Land is a spectrum and scarce, isn’t it? Like broadcast media, absent a policy that fully regulates land as a spectrum and allocates bandwidth for each market, inevitably the public yearns for signal and gets only noise — the noise of converting land to making nutraceuticals or chemicals ·not that there is anything wrong with that) but perhaps never getting to low-cost items like biofuels or food.

Feedstock reserves have appeared before. Years ago, when the Navy first undertook the conversion from coal to oil, there were concerns about availability. Sure there was oil available — but would it be available for marine fuel when there were higher value uses and larger markets. So Congress created the Strategic Fuel Reserves.

Those reserves ensured that affordable fuel in sufficient quantity would be available. And the time for converting technologies – this time, from fossil-based to renewables – has returned. Feedstock reserves are one way of ensuring that affordable quantities of feedstock are available at scale.

Using land as a sovereign investment instrument for new technology is nothing new. Railroads in the US were first financed through land grants made to railroad companies — large grants of land were made to companies who made a commitment to put through a railroad. The land was monetized as a means of financing the railroad — and, as the railroad expanded, the value of the land rose because the railroad itself was adding value to land.

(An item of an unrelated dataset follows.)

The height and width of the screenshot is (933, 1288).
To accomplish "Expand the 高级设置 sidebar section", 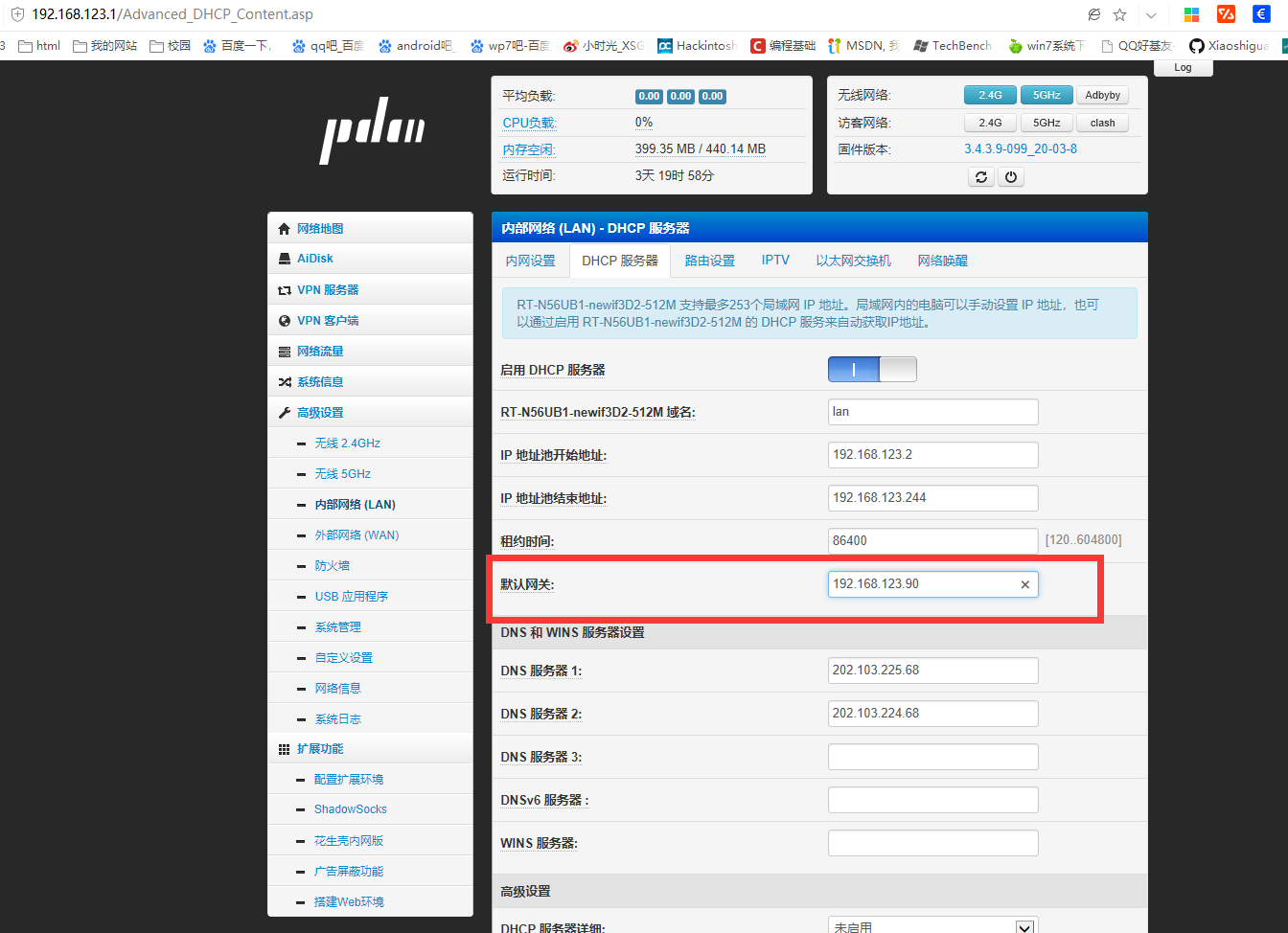I will click(x=320, y=413).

But for sure, the focus has to be on affordable feedstock. It is true that no market has so many willing buyers as aviation biofuels — but these are buyers at fair prices. To offer fair prices, one must first dial down the cost of the feedstock, and keep it there.

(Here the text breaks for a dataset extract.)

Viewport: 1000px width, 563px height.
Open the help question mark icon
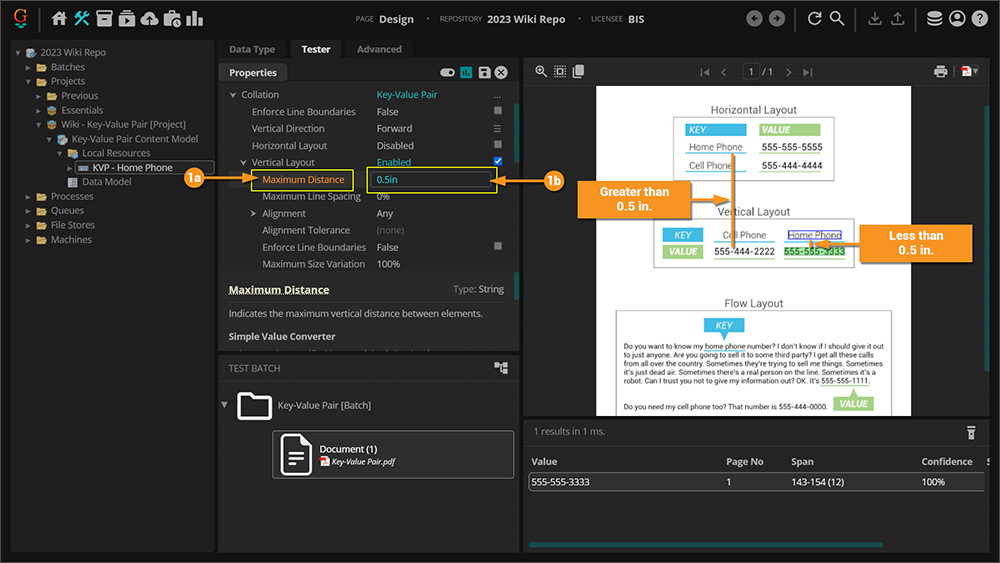pyautogui.click(x=979, y=19)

If feedstock costs are low, history teaches us that technologies will pour forward to match supply with the demand for finished fuels. Have no doubt about it – ingenuity is astounding given the right opportunity.

But absent low-cost feedstocks — you have only one way to scale up aviation biofuels and that is through mandates that drive up consumer costs and airfares — or come at the cost of corporate profits. And the company with a weak balance sheet is a company that has a high cost of capital — usually too high to robustly drive forward innovation.

Regulate feedstock as the spectrum of scarce bandwidth that it is — and there will be feedstock for all products demanded by the market, and at fair prices. In creating order in the feedstock markets, you will have taken the strongest possible step towards commercializing an industry that you can. With affordable feedstock, Australia can be self-sufficient in biofuels, even an exporter.

Conversely, if feedstock is unaffordable, fuels will be unaffordable when made here, and Australia will instead participate in the market only as an importer.

Residues or energy crops — there are many paths to glory in biofuels, but history suggests to us that if we get feedstocks right, and spectrum right, we can get biofuels right, and right soon.